- Exercise directions -
Any pictures in the records below must be left out when you repeat the lines from the line containing "Task: Click BaseReqResTest" through the line containing "Click the pencil icon to rename report" exactly.

- Source data -
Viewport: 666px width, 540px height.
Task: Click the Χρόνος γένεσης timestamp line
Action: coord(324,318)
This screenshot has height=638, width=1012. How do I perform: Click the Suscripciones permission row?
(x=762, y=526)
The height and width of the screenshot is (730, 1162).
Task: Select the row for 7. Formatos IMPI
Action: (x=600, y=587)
...
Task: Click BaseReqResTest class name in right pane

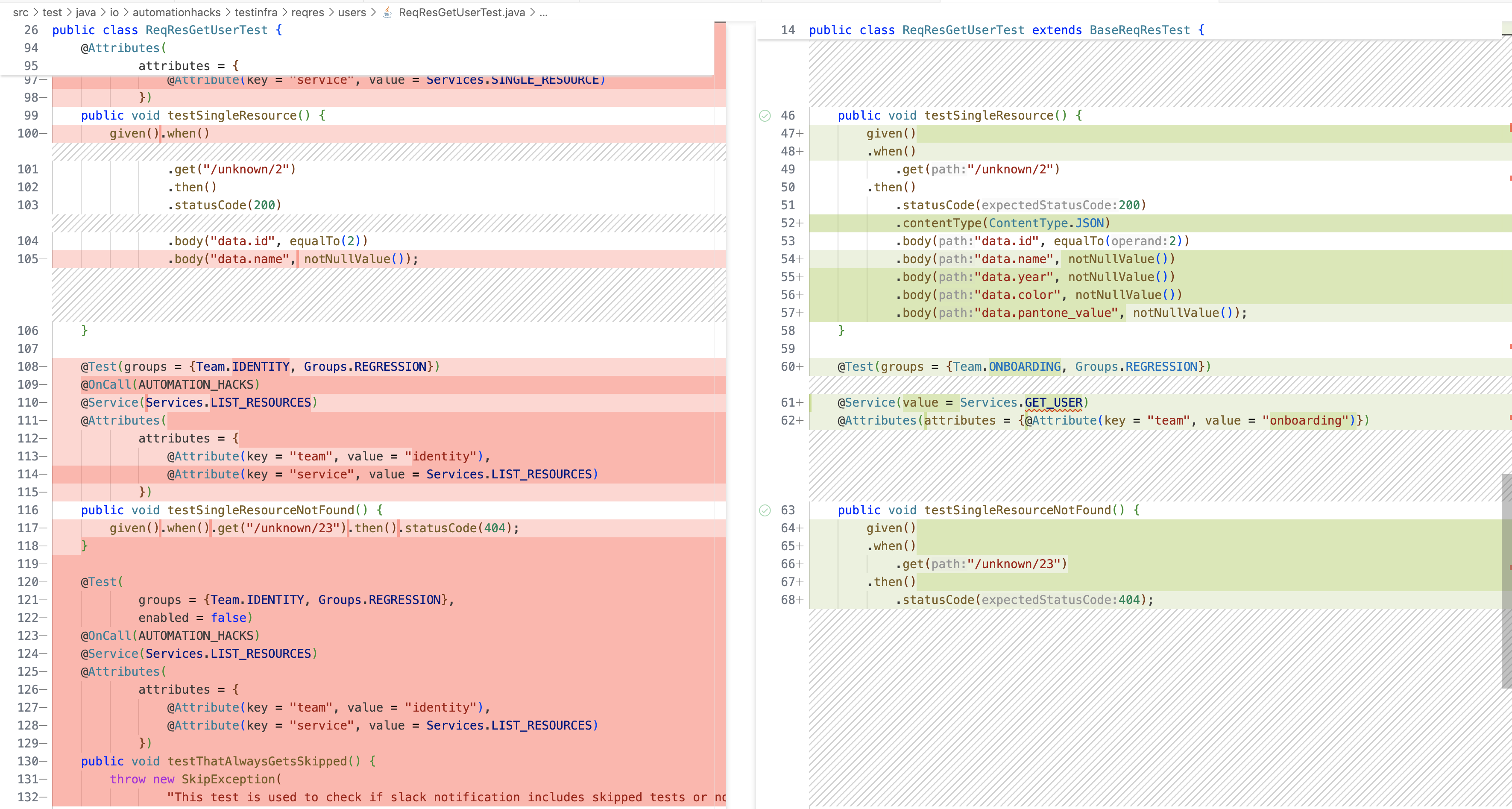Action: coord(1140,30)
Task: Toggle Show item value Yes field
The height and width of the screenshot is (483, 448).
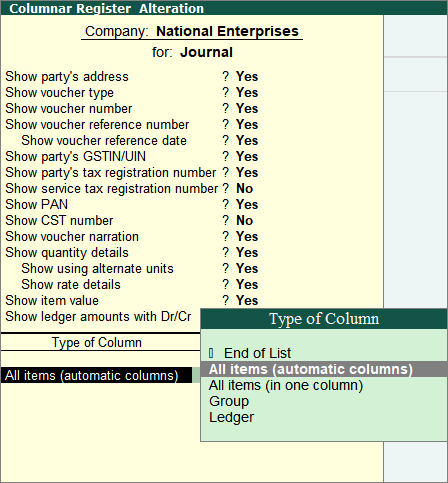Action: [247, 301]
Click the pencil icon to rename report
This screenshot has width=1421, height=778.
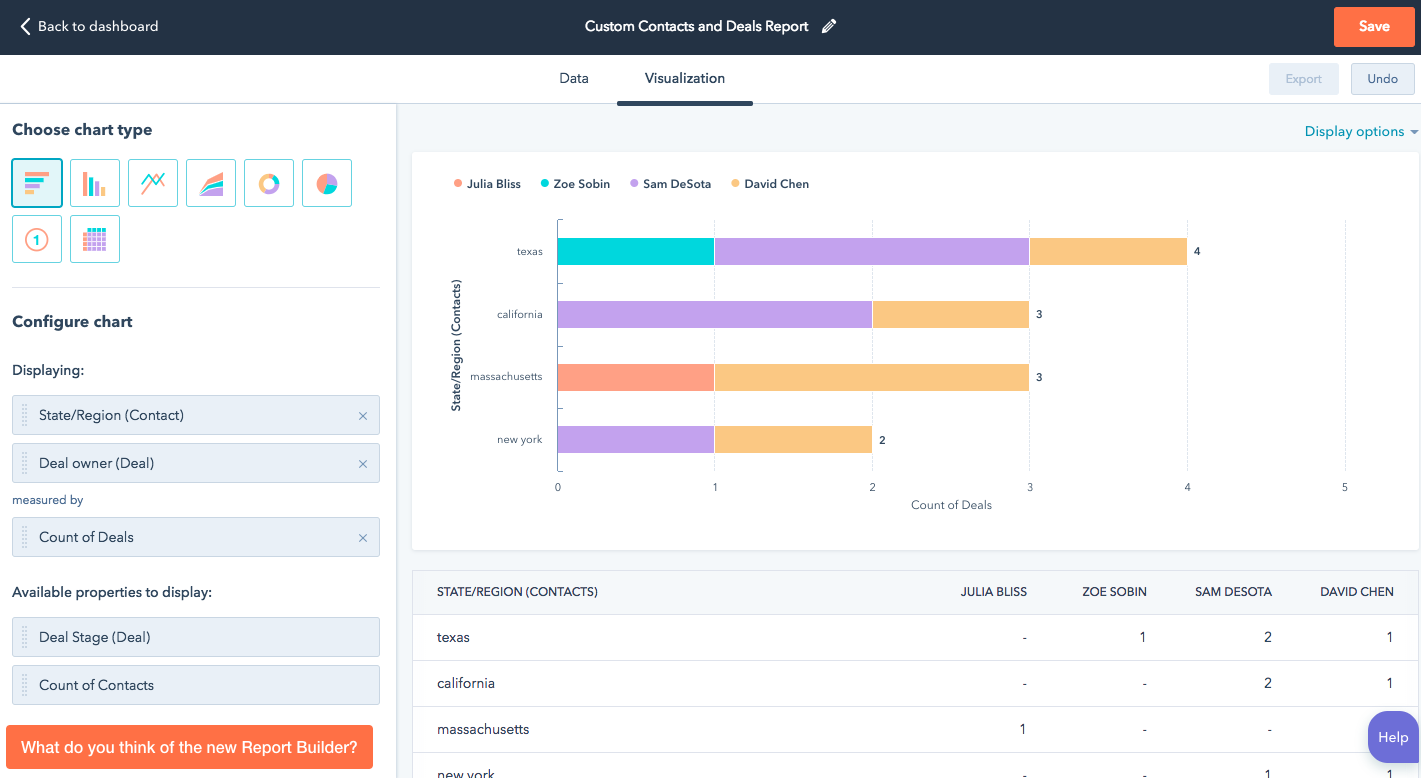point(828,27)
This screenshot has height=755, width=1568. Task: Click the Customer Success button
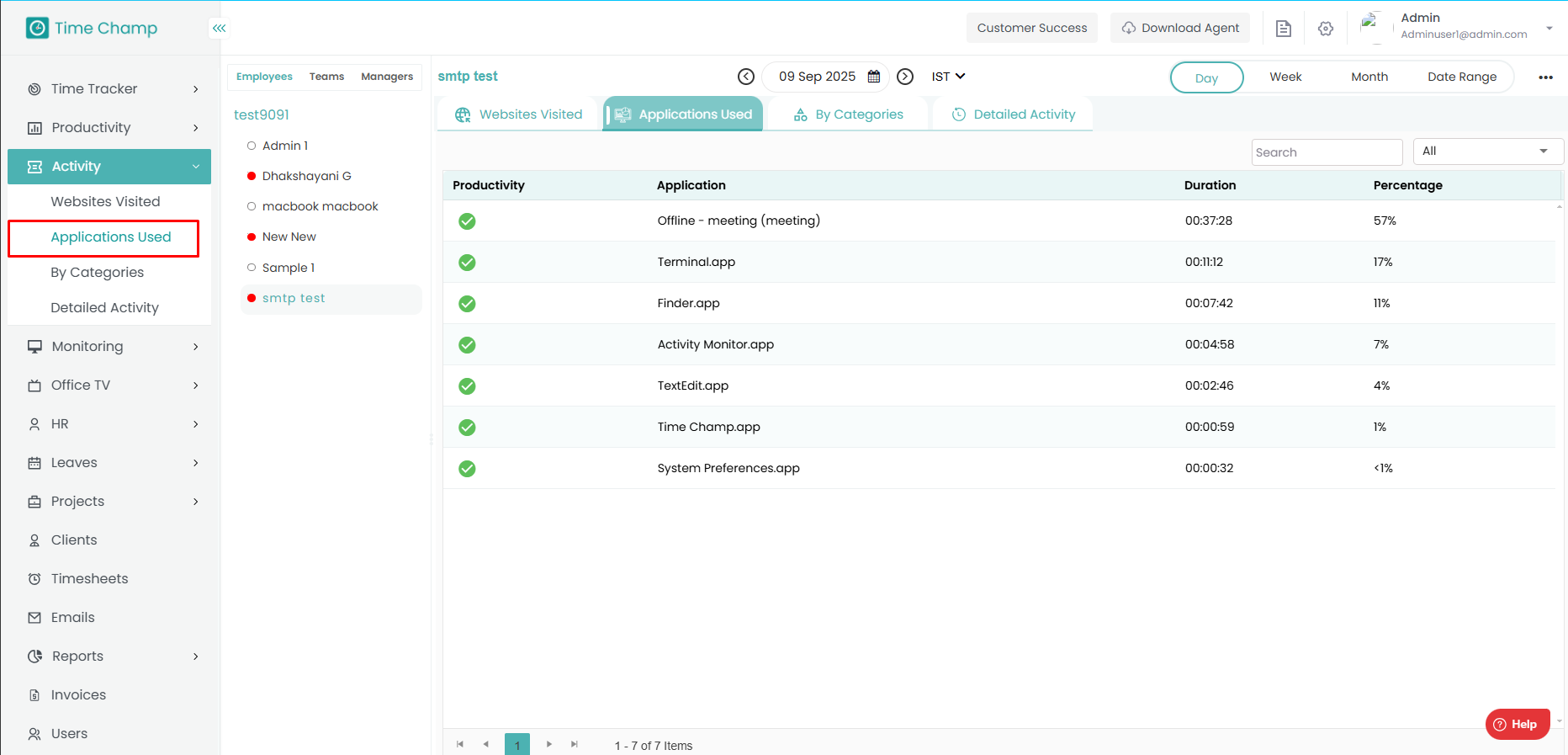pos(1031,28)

- Answer to this task -
Task: Click BaseReqResTest class name in right pane

Action: coord(1140,30)
Task: Toggle Show item value Yes field
The height and width of the screenshot is (483, 448).
Action: [247, 301]
Click the pencil icon to rename report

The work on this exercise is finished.